Sollten Abweichung auch bei Wiederholungsmessungen auftreten, ist eine Justierung notwendig. Diese kann durch den Anwender – menügeführt erfolgen. Je nach Art der Abweichung stehen drei verschieden Justiervarianten zur Verfügung.
Wir bieten Justierungen und anschließende Kalibrierungen auch als Dienstleistung in unserem Werk oder am Kundenstandort an.
Typische Anwendungsbereiche
Der Schmelzpunkt ist die am häufigsten bestimmte thermische Kennzahl zur Charakterisierung kristalliner Feststoffe. Die Schmelzpunk-Bestimmung wird in verschiedenen Branchen in der Forschung sowie der Qualitätskontrolle verwendet.

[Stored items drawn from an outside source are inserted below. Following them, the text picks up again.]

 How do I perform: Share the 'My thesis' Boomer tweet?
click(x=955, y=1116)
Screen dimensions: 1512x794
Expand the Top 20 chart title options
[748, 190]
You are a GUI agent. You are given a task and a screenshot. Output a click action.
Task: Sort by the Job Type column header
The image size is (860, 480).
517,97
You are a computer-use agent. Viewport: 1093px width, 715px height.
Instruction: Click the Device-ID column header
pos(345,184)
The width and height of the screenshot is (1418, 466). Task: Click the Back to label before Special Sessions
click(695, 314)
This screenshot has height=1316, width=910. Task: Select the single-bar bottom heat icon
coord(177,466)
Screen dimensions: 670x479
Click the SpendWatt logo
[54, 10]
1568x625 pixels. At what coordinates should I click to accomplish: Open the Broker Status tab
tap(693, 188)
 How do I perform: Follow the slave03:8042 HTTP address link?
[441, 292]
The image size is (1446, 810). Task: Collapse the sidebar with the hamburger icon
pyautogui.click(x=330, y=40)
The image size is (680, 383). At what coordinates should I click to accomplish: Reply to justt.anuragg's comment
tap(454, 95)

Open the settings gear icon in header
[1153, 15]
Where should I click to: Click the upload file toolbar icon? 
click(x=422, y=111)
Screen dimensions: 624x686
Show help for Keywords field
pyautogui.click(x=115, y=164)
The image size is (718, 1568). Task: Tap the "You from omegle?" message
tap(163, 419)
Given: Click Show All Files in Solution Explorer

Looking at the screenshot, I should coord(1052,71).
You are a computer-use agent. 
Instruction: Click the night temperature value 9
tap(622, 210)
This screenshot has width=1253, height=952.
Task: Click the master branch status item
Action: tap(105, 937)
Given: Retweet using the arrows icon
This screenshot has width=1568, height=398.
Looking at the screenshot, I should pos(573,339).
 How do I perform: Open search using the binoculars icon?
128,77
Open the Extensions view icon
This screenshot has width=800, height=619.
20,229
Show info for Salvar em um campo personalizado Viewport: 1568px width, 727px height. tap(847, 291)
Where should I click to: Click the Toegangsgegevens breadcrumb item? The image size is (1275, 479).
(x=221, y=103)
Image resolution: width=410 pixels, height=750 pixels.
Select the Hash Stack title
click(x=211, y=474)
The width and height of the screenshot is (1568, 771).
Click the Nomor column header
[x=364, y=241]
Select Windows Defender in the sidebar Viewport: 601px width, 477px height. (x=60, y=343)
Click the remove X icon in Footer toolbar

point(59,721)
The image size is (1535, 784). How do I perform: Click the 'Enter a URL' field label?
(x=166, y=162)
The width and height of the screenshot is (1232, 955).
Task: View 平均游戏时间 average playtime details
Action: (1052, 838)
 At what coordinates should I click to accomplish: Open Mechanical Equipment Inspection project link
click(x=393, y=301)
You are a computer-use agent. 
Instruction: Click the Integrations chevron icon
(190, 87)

Der Schmelzpunkt wird häufig zur Charakterisierung organischer und anorganischer kristalliner Verbindung sowie zur Bestimmung ihrer Reinheit gemessen. Häufig ist der Schmelzpunkt auch Ausgangs- und Bezugsgröße für weitere Analysen.
Schmelzpunktmessgeräte werden in Laboren der Chemie-, Öl-, Fett- und Lebensmittelindustrie, in Krankenhäusern, Apotheken und Untersuchungsämtern sowie in Forschung und Lehre eingesetzt.
Informieren Sie sich gerne: Unsere Tabelle im Download enthält die Schmelztemperaturen, der in Monographien der Ph. Eur., des DAB und DAC beschriebenen Stoffe. Diese Übersicht dient als Überblick. Welche Geräte passend sind können wir gerne in einer persönlichen Beratung besprechen.
How to Use
Halb- und vollautomatische Schmelzpunktbestimmung
Mit dem M3000 können pulvrige Substanzen, die einen Schmelzpunkt von bis zu 360 °C aufweisen, einfach mit einer halbautomatische Messung, mit einer Beobachtungsoptik untersucht werden.
Mit einem M5000 erfolgt die Messung vollautomatisch, ohne Anwendereinfluss, höchst reproduzierbar.